EXERCISE —
Repeat word for word the part of the panel notes on avoiding climate catastrophe that runs from "Seattle is the" up to and including "can we use?".

CTO Design Challenge I: “Avoiding Climate Catastrophe: Applying FiRe CTO Solutions to the Region

A panel with Brenda Cooper, Futurist, Science Fiction Author, and CIO, City of Kirkland, Washington; Janice Nickel, Senior Scientist Hewlett-Packard Laboratories; and Larry Smarr, Director, Calit2 Laboratory University of California – San Diego and Irvine, led by Ty Carlson, Architect, SiArch, Microsoft

Larry Smarr:
The reduction of fossil fuel and land use must peak 4 years from now, be 50% lower by 2050.

How can we do this?
Electrical generation systems: Need to install 30 cape winds every year until 2050, 50 solar arrays of 36,000 dishes every year
Liquid fuels: We need plug-in hybrids, all-electric and fuel-cell cars to dominate sales after 2030; this implies critical global trade with China to fulfill our needs

Top corporate leaders, including Bill Gates developed a plan this summer, calling for massive energy overhaul to revolutionize US energy scene.

Seattle is the most interesting city because eof discussion underway about making it carbon-neutral. This bottom up from the cities and corporate factor is what’s going to save the day. Not government.


Ty Carlson
:
Locally, there are operational solar and wind facilities currently in WA. There are also a large number of additional proposed sites.

Solar is growing far less than wind in WA and OR; we have a ways to go in that area, but both sectors are growing. We need more leaders in the private sector and government to make this happen and to encourage growth and development in the alternative energy field.

What tools can we use?

DATA SECTION —
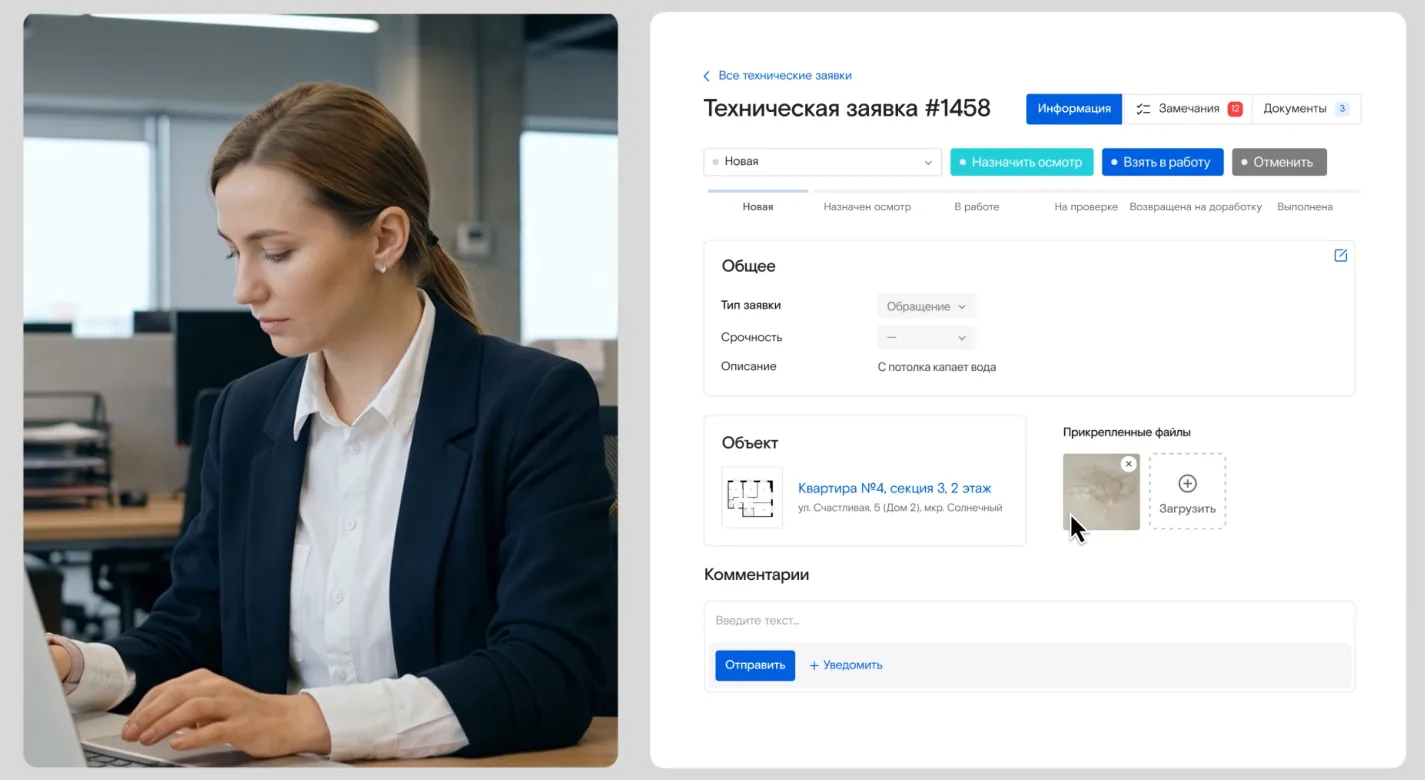1425x780 pixels.
Task: Expand the Тип заявки Обращение dropdown
Action: pyautogui.click(x=926, y=307)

COMPLETE RESPONSE —
Seattle is the most interesting city because eof discussion underway about making it carbon-neutral. This bottom up from the cities and corporate factor is what’s going to save the day. Not government.


Ty Carlson
:
Locally, there are operational solar and wind facilities currently in WA. There are also a large number of additional proposed sites.

Solar is growing far less than wind in WA and OR; we have a ways to go in that area, but both sectors are growing. We need more leaders in the private sector and government to make this happen and to encourage growth and development in the alternative energy field.

What tools can we use?